Since 1994, the VfGH publishes the magazine Ringhorn. Zeitschrift für das Heidentum heute (lit. 'Ring Horn: Magazine for Paganism Today'), with Steinbock as editor-in-chief. Verlag Daniel Junker, which published titles from 2002 to 2009, was described as the VfGH's house publisher. It was owned by a member and published books by members as well as an annual anthology, the Heidnisches Jahrbuch (lit. 'Pagan Yearbook'). (Note: Verlag Daniel Junker published the Heidnisches Jahrbuch for the years 2006–2010. Edition Roter Drache continued to publish it until 2012.)

In 2012, the VfGH co-organised the International Asatru Summer Camp, (Note: Asatru is a word for Old Norse religion, attested as the Swedish asatro since 1820.) an international meeting of Germanic neopagans. Its co-hosts were the German group Eldaring and the Dutch groups De negen verelden and Het Rad. In October 2017, it was the host of Frith Forge, an international conference initiated by the American organisation The Troth. The meeting was exclusively for "inclusive" Germanic neopagans, which led to discussions about what it means to be inclusive, such as whether it means that people with racist views should be welcome with the goal of changing their ways.

==Politics==
The VfGH explicitly abstains from taking a political stance, arguing that political views are private matters and that the organisation should focus exclusively on religion.
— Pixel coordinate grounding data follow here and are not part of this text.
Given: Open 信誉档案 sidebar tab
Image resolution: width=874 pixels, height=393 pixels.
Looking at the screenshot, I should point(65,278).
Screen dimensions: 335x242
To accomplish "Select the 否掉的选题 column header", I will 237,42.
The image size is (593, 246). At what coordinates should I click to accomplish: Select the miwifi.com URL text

According to Schnurbein, the VfGH emerged at a time when younger German neopagans felt a need to distance themselves from Germany's existing neopagan groups, which were highly political and influenced by the völkisch movement. Its origin as an off-shoot from a British organisation is similar to Eldaring's origin as the German chapter of The Troth.
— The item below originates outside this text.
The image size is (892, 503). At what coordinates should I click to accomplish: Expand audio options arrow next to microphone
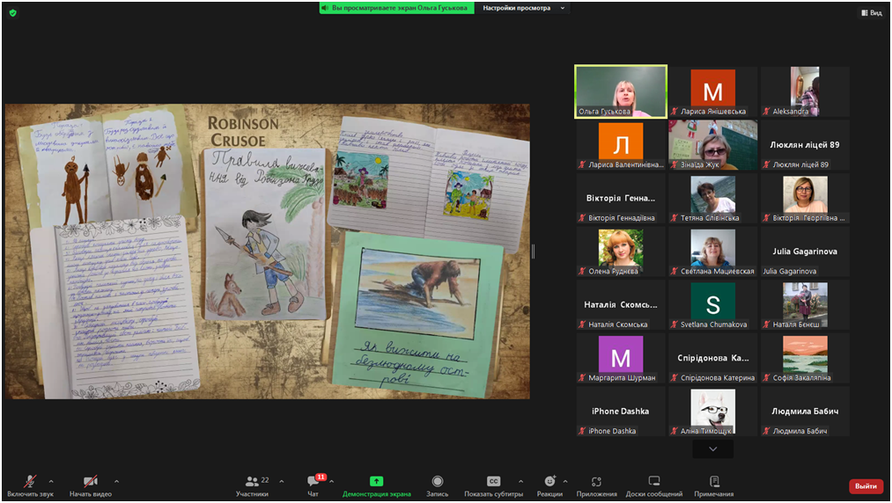[51, 481]

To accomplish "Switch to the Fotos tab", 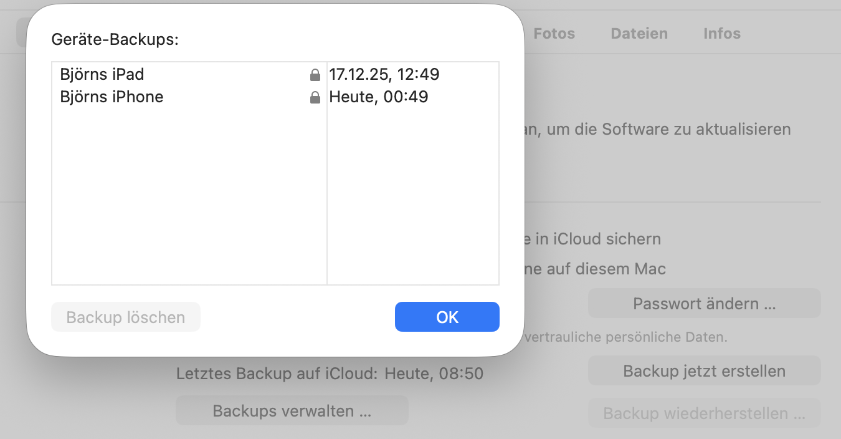I will pos(554,34).
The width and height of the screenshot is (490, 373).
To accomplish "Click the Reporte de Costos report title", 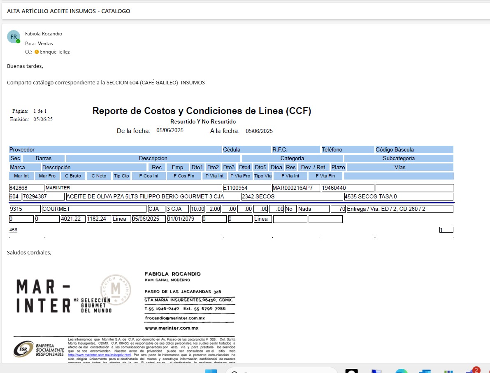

Within the neopagan milieu in Germany, the VfGH has been at the centre of some controversy due to far-right involvement of individual members. There has been controversy around the member Volker "Stilkam" Wagner, who has promoted the American white nationalist Stephen McNallen's concept of "folkish Asatru" (Note: The American concept folkish is not to be confused with the German völkisch movement. The former refers to neopaganism that restricts participation along racial lines. The latter was a movement that in the early 20th century included a few neopagan groups, but also ideas such as "Aryan Christianity", modern Gnostic outlooks and efforts for linguistic purism.)—a racially exclusive form of Germanic neopaganism—and translated two articles by McNallen into German. VfGH members in general view McNallen's genetical approach to paganism as too narrow. In 2006, there was a conflict between the VfGH and Eldaring, who otherwise were collaborating partners, over a VfGH member who had a past in the far-right National Democratic Party of Germany and worked for the far-right German People's Union. When Eldaring formally renounced him, the VfGH stated that it neither can nor wants to deprive members of their civil rights and accused Eldaring of defamation.

In his 2008 sociological study of Germanic neopaganism in Germany, Gründer says the VfGH has a "strong conservative orientation" and tolerance for members influenced by völkisch ideas. Schnurbein says the VfGH has promoted views that "resemble an ethno-pluralist paradigm", which would mean it has commonalities with an aspect of the German New Right, but she distinguishes it from the New Right in that it does not reject humanist and Enlightenment ideas. Steinbock's conception of paganism as a choice for modern people relies on liberal ideas about autonomous individuals, which leads him to support human rights and affirm modernity. The religious studies scholar Jörn Meyers says the VfGH emerged in the post-war context of new social movements, which tends to correlate with left-wing views but has some overlap with right-wing milieus.